Rod OCT Bioenergy Biomarkers
Next, we noninvasively investigated outer retina biomarkers in light and dark-adapted wildtype and Gnat1rd17 mice. Our previous studies indicate that these correlate to retina energetic status in wildtype mice.2325 
OCT ISez Profile Shape
We reported previously that the ISez profile shape measured from OCT data mirrors the distribution of mitochondria within the IS ellipsoid.23 In 20- or 60-minute light-adapted wildtype controls, a more elliptical ISez aspect ratio in low-energy demand conditions was found, compared to the rounder ISez aspect ratio in high-energy demand conditions (i.e., dark) (Figs. 4A, 4B; Supplemental Fig. S2). Gnat1rd17 mice at 20 minutes of light produced a similar ISez profile shape pattern to that in light-adapted controls (Fig. 4A). However, at 60 minutes of light, Gnat1rd17 mice produced an opposite light-dark profile shape pattern (Fig. 4B). This light-dark difference was largely due to Gnat1rd17 mice having a rounder ISez aspect ratio than controls in the light (Figs. 4A and B). It is possible that as rods die, the energy needs of the cell will decrease in tandem. In this case, the ratio of ISez to ONL thickness would remain the same. However, after dividing the ISez by ONL thickness for each mouse to normalize to different ONL layer thicknesses, we still observed a rounder ISez in Gnat1rd17 mice than wildtypes in the light (data not shown), suggesting that rod loss per se in the Gnat1rd17 mice did not account for the ISez difference. Nonetheless, the onset of retinal degeneration preceded the time point of the experiments, so it cannot be definitely concluded that a rounder ISez in Gnat1rd17 mice is due solely to Gnat1 loss-of-function. To investigate these changes in profile shape and to explore their relationships to energy demand and production, we examined two additional OCT bioenergy indexes for physiologic consequences of this presumptive change in rod mitochondria distribution in Gnat1rd17 mice. 
Figure 4.
 
Summary of 20 minutes (left column) versus 60 minutes (right column) light (white), and dark (black) changes in bioenergy OCT biomarkers from WT and Gnat1rd17 mice (rd17). Note that only superior side for males is shown; inferior male results, and inferior and superior female results were all similar (see supplemental material for full data set). Black horizontal line: P < 0.05; mean ± 95% CI, n = 5 WT, n = 5 Gnat1rd17 per time point.
Figure 4.
 
Summary of 20 minutes (left column) versus 60 minutes (right column) light (white), and dark (black) changes in bioenergy OCT biomarkers from WT and Gnat1rd17 mice (rd17). Note that only superior side for males is shown; inferior male results, and inferior and superior female results were all similar (see supplemental material for full data set). Black horizontal line: P < 0.05; mean ± 95% CI, n = 5 WT, n = 5 Gnat1rd17 per time point.

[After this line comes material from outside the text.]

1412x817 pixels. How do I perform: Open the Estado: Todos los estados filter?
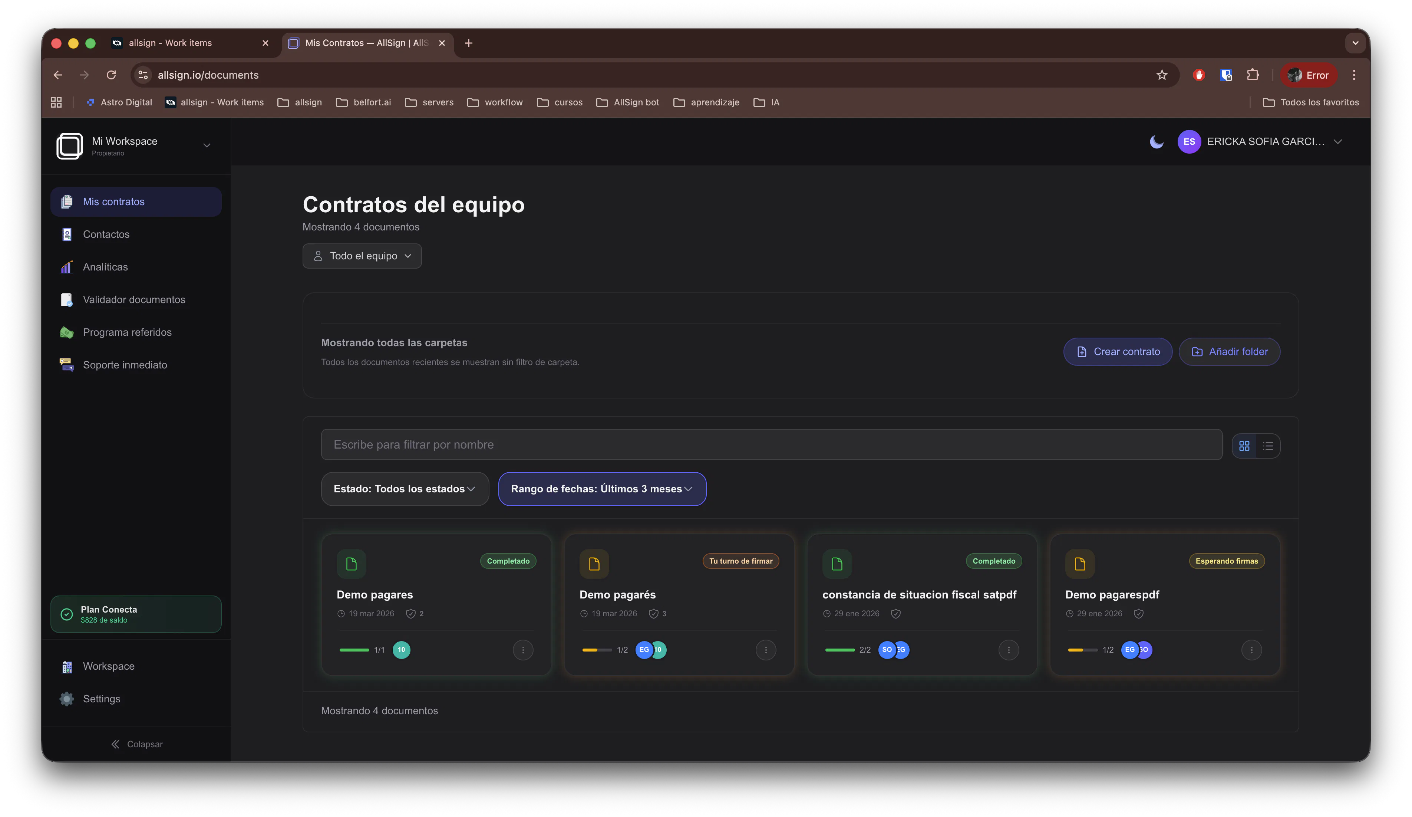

Rod ELM-RPE Thickness and Magnitude of the HB Signal Intensity
In 20- and 60-minute light-adapted WT controls, ELM-RPE is thicker than in the dark (Figs. 4C, 4D, Supplemental Fig. S2). However, in Gnat1rd17 mice, no light-dark difference was measured at either time point (Figs. 4C, 4D). This lack of a difference was largely due to Gnat1rd17 mice having a thinner ELM-RPE than controls in the light (Figs. 4C, 4D); only at the 60-minute time point was a modest reduction in ELM-RPE thickness noted in dark (Figs. 4C, 4D). 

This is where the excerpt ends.